▶ **EXCERPT PROVIDED**
————————

Concerning the transfusion data, the French Blood Establishment database was used to confirm the dates of red blood cells (RBC) transfusion, the number of RBC units received, the emergence of post-transfusion allo-antibodies, and their type. Any new allo-antibody that had an impact on the choice of the type of RBC during subsequent transfusions, or triggered a delayed hemolytic transfusion reaction (DHTR) (defined as the appearance, at least 3 days after a RBC transfusion, of biological markers of hemolysis associated with a deeper anemia than before transfusion (minimum decrease 30%), and a significant drop in hemoglobin A percentage) was considered significant.
The primary endpoint was the occurrence of significant VOE (painful VOC and/or ACS requiring an extension of hospital stay or readmission) or death in the month following surgery. Secondary endpoints included transfusion-related complications (alloimmunization, DHTR), postoperative complications other than VOE, need for readmission, and need for postoperative transfusion. The parameters studied were compared between two groups of patients (preoperative transfusion or not, postoperative complication or not) by Student or Wilcoxon test for quantitative variables according to their distribution, and by Chi-2 or Fischer test for qualitative variables, according to the numbers. The non-transfused patients who did and did not present postoperative complications were then compared. We also performed the same analyses in the sub-population of patients with the S/C genotype. A multivariate analysis by logistic regression was performed to search for factors associated with the occurrence of a postoperative complication in the whole sample. Given the small number of events, the models tested included only two explanatory variables: preoperative transfusion and another variable (Hb phenotype (S/S and S/β0 vs. other), VOC in the previous month, ACS in the previous 6 months or lifetime, and acute cholecystitis or not). p values less than 0.05 were considered significant. All analyses were performed with the R software (Ross Ihaka, Robert Gentleman, Auckland, New Zealand) (version 4.0.3, 2020).

————————

▶ **LISTED RECORDS**
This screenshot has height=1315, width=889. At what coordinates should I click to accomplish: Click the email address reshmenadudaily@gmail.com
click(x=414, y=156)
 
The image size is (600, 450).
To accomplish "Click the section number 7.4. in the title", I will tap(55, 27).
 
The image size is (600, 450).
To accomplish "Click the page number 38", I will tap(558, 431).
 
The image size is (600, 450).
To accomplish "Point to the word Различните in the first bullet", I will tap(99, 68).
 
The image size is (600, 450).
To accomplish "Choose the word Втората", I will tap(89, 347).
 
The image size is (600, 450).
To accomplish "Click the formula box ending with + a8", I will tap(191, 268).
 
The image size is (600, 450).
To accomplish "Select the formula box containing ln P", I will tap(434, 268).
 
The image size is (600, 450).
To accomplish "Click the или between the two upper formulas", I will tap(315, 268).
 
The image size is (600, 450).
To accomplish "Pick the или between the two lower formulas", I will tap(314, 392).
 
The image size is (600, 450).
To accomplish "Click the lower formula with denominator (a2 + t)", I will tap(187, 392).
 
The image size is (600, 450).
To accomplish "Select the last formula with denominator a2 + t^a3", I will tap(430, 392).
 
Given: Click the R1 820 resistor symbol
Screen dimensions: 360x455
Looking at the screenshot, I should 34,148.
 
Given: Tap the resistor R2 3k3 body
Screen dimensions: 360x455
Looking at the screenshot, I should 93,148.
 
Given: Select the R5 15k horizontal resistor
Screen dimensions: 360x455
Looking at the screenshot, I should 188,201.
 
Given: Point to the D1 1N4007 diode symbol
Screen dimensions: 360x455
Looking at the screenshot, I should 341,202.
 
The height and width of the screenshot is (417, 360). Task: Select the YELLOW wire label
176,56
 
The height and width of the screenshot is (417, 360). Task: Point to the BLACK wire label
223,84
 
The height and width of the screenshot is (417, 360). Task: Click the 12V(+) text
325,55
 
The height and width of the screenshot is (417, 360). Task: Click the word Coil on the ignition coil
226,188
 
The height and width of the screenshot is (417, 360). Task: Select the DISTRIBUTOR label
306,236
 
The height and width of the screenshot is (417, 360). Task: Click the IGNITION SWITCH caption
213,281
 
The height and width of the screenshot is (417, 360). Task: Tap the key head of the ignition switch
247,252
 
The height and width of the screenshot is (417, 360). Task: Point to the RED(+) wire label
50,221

————————

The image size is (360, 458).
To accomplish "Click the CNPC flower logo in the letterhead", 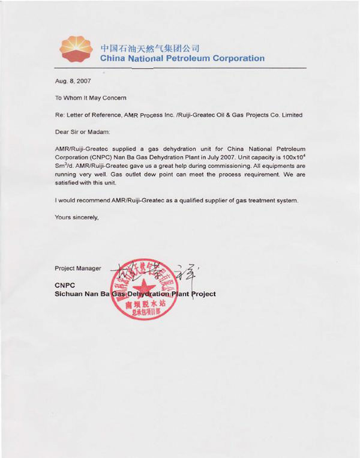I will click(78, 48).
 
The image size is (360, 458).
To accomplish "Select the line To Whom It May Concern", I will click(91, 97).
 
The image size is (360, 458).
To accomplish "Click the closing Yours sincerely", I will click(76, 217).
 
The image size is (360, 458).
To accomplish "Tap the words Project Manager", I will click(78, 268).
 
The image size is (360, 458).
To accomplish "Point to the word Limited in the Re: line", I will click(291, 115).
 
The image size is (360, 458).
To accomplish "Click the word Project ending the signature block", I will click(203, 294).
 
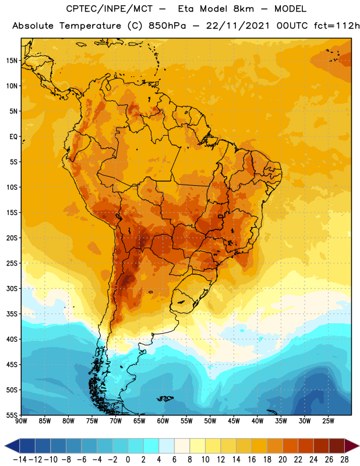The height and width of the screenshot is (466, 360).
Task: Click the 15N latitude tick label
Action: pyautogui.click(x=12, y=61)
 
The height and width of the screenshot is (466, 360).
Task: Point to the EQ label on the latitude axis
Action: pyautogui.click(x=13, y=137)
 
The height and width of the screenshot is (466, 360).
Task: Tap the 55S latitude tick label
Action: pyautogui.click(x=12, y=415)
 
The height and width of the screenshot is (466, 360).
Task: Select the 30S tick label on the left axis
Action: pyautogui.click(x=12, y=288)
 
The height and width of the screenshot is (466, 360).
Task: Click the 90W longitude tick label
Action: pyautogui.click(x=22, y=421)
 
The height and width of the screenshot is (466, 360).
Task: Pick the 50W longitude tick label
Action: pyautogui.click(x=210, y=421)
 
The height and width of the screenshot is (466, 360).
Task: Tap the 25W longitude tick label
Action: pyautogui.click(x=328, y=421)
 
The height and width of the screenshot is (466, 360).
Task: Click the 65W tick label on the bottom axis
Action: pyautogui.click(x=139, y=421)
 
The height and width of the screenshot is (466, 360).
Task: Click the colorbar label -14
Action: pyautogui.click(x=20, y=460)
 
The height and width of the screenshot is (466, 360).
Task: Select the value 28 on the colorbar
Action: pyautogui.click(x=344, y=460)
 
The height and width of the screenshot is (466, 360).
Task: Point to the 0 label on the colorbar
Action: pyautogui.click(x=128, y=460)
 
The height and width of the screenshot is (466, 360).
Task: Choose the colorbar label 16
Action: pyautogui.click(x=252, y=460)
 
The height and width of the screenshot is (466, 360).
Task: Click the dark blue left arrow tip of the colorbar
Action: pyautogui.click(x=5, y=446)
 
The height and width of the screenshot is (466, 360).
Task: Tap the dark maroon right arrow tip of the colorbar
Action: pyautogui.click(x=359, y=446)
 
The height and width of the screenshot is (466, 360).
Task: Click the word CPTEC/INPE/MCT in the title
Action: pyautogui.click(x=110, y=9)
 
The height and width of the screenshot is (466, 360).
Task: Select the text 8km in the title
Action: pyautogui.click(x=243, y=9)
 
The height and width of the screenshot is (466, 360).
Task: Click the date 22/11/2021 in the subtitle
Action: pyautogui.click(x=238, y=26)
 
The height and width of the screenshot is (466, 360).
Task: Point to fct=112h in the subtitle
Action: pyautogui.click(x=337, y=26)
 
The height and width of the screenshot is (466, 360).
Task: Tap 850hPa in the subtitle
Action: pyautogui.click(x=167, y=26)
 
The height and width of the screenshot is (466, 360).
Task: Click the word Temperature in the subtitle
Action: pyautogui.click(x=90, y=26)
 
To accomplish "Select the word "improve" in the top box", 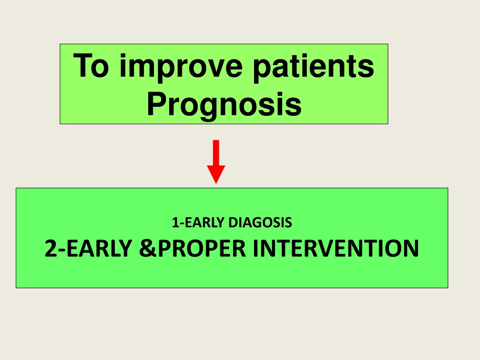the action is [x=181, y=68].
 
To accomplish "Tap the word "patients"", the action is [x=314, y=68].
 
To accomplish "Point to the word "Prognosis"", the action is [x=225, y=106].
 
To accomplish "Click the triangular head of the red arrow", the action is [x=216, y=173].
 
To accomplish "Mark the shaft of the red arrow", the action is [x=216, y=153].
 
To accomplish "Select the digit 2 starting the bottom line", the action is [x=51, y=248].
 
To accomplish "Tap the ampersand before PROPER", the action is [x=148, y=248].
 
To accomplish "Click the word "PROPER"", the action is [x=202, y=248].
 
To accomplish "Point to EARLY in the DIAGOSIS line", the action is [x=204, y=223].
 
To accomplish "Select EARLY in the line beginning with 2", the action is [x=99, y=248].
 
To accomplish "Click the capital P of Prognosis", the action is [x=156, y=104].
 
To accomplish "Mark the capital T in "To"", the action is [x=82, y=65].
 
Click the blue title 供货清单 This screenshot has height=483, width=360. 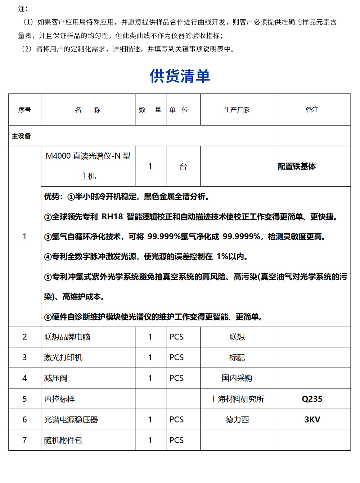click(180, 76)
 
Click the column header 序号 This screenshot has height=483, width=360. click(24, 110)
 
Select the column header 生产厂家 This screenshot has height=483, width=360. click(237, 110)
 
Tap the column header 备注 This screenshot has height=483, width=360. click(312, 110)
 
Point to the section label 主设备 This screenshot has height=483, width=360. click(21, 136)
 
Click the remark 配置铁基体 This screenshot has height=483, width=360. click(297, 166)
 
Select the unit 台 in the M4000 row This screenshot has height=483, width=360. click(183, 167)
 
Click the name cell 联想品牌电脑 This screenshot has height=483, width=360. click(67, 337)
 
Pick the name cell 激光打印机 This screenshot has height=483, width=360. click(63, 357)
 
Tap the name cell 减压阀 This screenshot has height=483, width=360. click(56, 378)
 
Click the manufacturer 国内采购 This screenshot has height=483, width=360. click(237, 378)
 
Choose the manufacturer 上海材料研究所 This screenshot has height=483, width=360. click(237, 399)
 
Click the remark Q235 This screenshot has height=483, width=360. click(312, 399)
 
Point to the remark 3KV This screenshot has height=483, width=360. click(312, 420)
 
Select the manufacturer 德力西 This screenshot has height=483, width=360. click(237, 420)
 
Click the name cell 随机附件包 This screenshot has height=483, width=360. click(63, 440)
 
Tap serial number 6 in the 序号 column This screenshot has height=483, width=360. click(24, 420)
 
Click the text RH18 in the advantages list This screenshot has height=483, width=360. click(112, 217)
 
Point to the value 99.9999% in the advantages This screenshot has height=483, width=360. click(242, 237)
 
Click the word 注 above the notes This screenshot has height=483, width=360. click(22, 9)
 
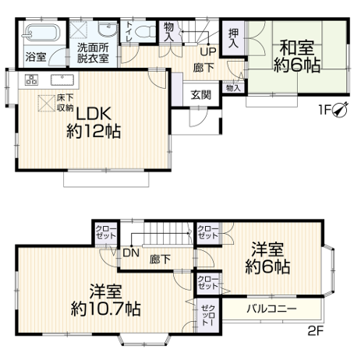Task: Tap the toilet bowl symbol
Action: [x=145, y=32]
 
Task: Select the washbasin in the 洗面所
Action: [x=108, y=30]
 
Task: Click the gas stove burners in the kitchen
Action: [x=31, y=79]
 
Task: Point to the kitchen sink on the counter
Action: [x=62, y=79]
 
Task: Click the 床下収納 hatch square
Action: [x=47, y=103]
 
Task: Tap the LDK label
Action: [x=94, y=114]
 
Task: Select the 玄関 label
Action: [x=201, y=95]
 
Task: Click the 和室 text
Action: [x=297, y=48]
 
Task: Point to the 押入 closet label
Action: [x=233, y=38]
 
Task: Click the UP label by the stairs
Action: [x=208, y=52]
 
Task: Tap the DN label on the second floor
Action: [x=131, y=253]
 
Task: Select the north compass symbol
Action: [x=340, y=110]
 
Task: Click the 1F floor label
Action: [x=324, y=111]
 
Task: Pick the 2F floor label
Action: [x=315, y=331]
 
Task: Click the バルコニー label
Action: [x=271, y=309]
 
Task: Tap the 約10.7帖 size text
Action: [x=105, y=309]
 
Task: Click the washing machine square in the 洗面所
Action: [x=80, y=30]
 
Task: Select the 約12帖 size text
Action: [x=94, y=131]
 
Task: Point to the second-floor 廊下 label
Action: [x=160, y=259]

————————

▶ **REQUIRED TASKS**
[a] Reproduce verbatim everything in the surgical methods excerpt from "Concerning the transfusion" down to "was considered significant.".
[b] Based on the surgical methods excerpt, state yes or no for each statement and quote the deciding words: (i) the need for postoperative transfusion was a secondary endpoint; (ii) p values below 0.01 were considered significant; (iii) the logistic regression models tested included only two explanatory variables.

▶ **SOLUTIONS FOR EACH TASK**
[a]
Concerning the transfusion data, the French Blood Establishment database was used to confirm the dates of red blood cells (RBC) transfusion, the number of RBC units received, the emergence of post-transfusion allo-antibodies, and their type. Any new allo-antibody that had an impact on the choice of the type of RBC during subsequent transfusions, or triggered a delayed hemolytic transfusion reaction (DHTR) (defined as the appearance, at least 3 days after a RBC transfusion, of biological markers of hemolysis associated with a deeper anemia than before transfusion (minimum decrease 30%), and a significant drop in hemoglobin A percentage) was considered significant.

[b]
(i) Yes: "Secondary endpoints included transfusion-related complications (alloimmunization, DHTR), postoperative complications other than VOE, need for readmission, and need for postoperative transfusion."
(ii) No: "p values less than 0.05 were considered significant."
(iii) Yes: "the models tested included only two explanatory variables"